Print out the records below with nothing altered.

*** Opening Records shown ***

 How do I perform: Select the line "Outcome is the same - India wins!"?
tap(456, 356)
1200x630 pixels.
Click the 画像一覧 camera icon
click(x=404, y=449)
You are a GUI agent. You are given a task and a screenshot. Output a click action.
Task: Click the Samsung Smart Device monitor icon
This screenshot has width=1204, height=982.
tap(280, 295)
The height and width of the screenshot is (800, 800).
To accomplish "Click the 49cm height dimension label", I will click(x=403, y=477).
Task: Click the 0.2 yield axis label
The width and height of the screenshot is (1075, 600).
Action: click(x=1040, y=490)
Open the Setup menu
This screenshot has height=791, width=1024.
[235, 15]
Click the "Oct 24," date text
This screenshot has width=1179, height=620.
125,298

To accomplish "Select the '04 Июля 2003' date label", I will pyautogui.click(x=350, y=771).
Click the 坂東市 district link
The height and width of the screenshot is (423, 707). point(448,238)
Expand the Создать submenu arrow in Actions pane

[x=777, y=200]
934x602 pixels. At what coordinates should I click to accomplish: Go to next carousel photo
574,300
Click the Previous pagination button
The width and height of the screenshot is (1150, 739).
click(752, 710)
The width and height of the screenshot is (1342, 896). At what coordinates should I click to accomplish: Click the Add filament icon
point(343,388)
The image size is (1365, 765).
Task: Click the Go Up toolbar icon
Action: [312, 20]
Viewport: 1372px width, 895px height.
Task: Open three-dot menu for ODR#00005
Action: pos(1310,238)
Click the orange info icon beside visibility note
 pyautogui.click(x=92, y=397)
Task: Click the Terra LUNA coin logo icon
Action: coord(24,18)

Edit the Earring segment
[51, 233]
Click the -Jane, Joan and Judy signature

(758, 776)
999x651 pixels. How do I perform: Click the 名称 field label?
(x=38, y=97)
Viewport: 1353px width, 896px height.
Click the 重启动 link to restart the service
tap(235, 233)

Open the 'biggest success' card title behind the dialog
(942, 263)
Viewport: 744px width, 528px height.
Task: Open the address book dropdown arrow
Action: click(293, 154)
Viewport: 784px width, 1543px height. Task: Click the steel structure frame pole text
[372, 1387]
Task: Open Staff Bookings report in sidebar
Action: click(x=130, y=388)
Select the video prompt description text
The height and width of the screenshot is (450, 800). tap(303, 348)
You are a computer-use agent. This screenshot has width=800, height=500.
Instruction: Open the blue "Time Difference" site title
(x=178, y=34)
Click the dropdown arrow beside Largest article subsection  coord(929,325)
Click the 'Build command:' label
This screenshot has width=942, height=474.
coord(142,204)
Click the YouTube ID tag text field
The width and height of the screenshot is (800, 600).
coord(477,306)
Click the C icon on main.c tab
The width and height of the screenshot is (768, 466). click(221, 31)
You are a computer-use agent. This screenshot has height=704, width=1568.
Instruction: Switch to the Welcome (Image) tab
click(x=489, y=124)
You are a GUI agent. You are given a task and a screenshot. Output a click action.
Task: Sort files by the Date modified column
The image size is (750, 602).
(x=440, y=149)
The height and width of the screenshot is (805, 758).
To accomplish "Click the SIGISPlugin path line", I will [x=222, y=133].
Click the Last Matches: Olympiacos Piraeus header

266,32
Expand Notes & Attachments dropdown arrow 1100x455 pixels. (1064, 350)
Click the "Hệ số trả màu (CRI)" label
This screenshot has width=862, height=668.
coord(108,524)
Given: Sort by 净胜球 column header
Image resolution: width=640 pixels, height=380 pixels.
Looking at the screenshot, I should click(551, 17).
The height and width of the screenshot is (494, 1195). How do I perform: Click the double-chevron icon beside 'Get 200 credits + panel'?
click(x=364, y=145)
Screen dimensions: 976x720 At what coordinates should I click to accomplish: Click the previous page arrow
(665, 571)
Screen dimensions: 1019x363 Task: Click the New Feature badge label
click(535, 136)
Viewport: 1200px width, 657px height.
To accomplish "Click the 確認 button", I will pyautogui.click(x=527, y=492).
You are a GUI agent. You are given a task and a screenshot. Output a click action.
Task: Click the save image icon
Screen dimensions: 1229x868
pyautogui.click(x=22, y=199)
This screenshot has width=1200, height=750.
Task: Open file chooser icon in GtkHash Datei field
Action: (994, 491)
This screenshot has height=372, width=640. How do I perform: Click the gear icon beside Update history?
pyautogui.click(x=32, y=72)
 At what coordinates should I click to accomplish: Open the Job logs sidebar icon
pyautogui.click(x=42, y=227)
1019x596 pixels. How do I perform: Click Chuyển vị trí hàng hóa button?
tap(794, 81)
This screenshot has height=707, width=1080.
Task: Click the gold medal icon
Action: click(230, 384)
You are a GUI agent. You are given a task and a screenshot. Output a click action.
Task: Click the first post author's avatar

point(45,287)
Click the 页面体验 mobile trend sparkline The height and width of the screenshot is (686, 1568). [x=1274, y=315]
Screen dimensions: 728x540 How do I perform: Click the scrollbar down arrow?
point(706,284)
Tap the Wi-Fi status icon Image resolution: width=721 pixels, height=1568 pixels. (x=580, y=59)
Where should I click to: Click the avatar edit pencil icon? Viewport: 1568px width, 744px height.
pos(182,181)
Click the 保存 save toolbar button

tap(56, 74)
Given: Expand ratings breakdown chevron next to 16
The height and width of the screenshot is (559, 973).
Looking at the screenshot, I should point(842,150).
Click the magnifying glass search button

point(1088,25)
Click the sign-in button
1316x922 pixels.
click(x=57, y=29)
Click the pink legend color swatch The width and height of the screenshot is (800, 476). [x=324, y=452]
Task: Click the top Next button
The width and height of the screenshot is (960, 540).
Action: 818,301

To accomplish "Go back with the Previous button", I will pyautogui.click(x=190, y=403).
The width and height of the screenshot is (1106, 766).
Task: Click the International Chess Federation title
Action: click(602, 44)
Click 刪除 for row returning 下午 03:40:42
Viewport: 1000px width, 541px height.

*** Closing Records shown ***

**Solution for this task:**
 How do I perform: Select the line "Outcome is the same - India wins!"?
tap(456, 356)
1200x630 pixels.
Click the 画像一覧 camera icon
click(x=404, y=449)
You are a GUI agent. You are given a task and a screenshot. Output a click action.
Task: Click the Samsung Smart Device monitor icon
This screenshot has width=1204, height=982.
tap(280, 295)
The height and width of the screenshot is (800, 800).
To accomplish "Click the 49cm height dimension label", I will click(x=403, y=477).
Task: Click the 0.2 yield axis label
The width and height of the screenshot is (1075, 600).
Action: click(x=1040, y=490)
Open the Setup menu
This screenshot has height=791, width=1024.
[235, 15]
Click the "Oct 24," date text
This screenshot has width=1179, height=620.
125,298

To accomplish "Select the '04 Июля 2003' date label", I will pyautogui.click(x=350, y=771).
Click the 坂東市 district link
The height and width of the screenshot is (423, 707). point(448,238)
Expand the Создать submenu arrow in Actions pane

[x=777, y=200]
934x602 pixels. At what coordinates should I click to accomplish: Go to next carousel photo
574,300
Click the Previous pagination button
The width and height of the screenshot is (1150, 739).
click(752, 710)
The width and height of the screenshot is (1342, 896). At what coordinates should I click to accomplish: Click the Add filament icon
point(343,388)
The image size is (1365, 765).
Task: Click the Go Up toolbar icon
Action: [312, 20]
Viewport: 1372px width, 895px height.
Task: Open three-dot menu for ODR#00005
Action: pos(1310,238)
Click the orange info icon beside visibility note
 pyautogui.click(x=92, y=397)
Task: Click the Terra LUNA coin logo icon
Action: coord(24,18)

Edit the Earring segment
[51, 233]
Click the -Jane, Joan and Judy signature

(758, 776)
999x651 pixels. How do I perform: Click the 名称 field label?
(x=38, y=97)
Viewport: 1353px width, 896px height.
Click the 重启动 link to restart the service
tap(235, 233)

Open the 'biggest success' card title behind the dialog
(942, 263)
Viewport: 744px width, 528px height.
Task: Open the address book dropdown arrow
Action: click(293, 154)
Viewport: 784px width, 1543px height. Task: Click the steel structure frame pole text
[372, 1387]
Task: Open Staff Bookings report in sidebar
Action: click(x=130, y=388)
Select the video prompt description text
The height and width of the screenshot is (450, 800). tap(303, 348)
You are a computer-use agent. This screenshot has width=800, height=500.
Instruction: Open the blue "Time Difference" site title
(x=178, y=34)
Click the dropdown arrow beside Largest article subsection  coord(929,325)
Click the 'Build command:' label
This screenshot has width=942, height=474.
coord(142,204)
Click the YouTube ID tag text field
The width and height of the screenshot is (800, 600).
coord(477,306)
Click the C icon on main.c tab
The width and height of the screenshot is (768, 466). click(221, 31)
You are a computer-use agent. This screenshot has height=704, width=1568.
Instruction: Switch to the Welcome (Image) tab
click(x=489, y=124)
You are a GUI agent. You are given a task and a screenshot. Output a click action.
Task: Sort files by the Date modified column
The image size is (750, 602).
(x=440, y=149)
The height and width of the screenshot is (805, 758).
To accomplish "Click the SIGISPlugin path line", I will [x=222, y=133].
Click the Last Matches: Olympiacos Piraeus header

266,32
Expand Notes & Attachments dropdown arrow 1100x455 pixels. (1064, 350)
Click the "Hệ số trả màu (CRI)" label
This screenshot has width=862, height=668.
coord(108,524)
Given: Sort by 净胜球 column header
Image resolution: width=640 pixels, height=380 pixels.
Looking at the screenshot, I should click(551, 17).
The height and width of the screenshot is (494, 1195). How do I perform: Click the double-chevron icon beside 'Get 200 credits + panel'?
click(x=364, y=145)
Screen dimensions: 976x720 At what coordinates should I click to accomplish: Click the previous page arrow
(665, 571)
Screen dimensions: 1019x363 Task: Click the New Feature badge label
click(535, 136)
Viewport: 1200px width, 657px height.
To accomplish "Click the 確認 button", I will pyautogui.click(x=527, y=492).
You are a GUI agent. You are given a task and a screenshot. Output a click action.
Task: Click the save image icon
Screen dimensions: 1229x868
pyautogui.click(x=22, y=199)
This screenshot has width=1200, height=750.
Task: Open file chooser icon in GtkHash Datei field
Action: (994, 491)
This screenshot has height=372, width=640. How do I perform: Click the gear icon beside Update history?
pyautogui.click(x=32, y=72)
 At what coordinates should I click to accomplish: Open the Job logs sidebar icon
pyautogui.click(x=42, y=227)
1019x596 pixels. How do I perform: Click Chuyển vị trí hàng hóa button?
tap(794, 81)
This screenshot has height=707, width=1080.
Task: Click the gold medal icon
Action: click(230, 384)
You are a GUI agent. You are given a task and a screenshot. Output a click action.
Task: Click the first post author's avatar

point(45,287)
Click the 页面体验 mobile trend sparkline The height and width of the screenshot is (686, 1568). [x=1274, y=315]
Screen dimensions: 728x540 How do I perform: Click the scrollbar down arrow?
point(706,284)
Tap the Wi-Fi status icon Image resolution: width=721 pixels, height=1568 pixels. (x=580, y=59)
Where should I click to: Click the avatar edit pencil icon? Viewport: 1568px width, 744px height.
pos(182,181)
Click the 保存 save toolbar button

tap(56, 74)
Given: Expand ratings breakdown chevron next to 16
The height and width of the screenshot is (559, 973).
Looking at the screenshot, I should point(842,150).
Click the magnifying glass search button

point(1088,25)
Click the sign-in button
1316x922 pixels.
click(x=57, y=29)
Click the pink legend color swatch The width and height of the screenshot is (800, 476). [x=324, y=452]
Task: Click the top Next button
The width and height of the screenshot is (960, 540).
Action: 818,301

To accomplish "Go back with the Previous button", I will pyautogui.click(x=190, y=403).
The width and height of the screenshot is (1106, 766).
Task: Click the International Chess Federation title
Action: click(602, 44)
Click 刪除 for row returning 下午 03:40:42
Viewport: 1000px width, 541px height.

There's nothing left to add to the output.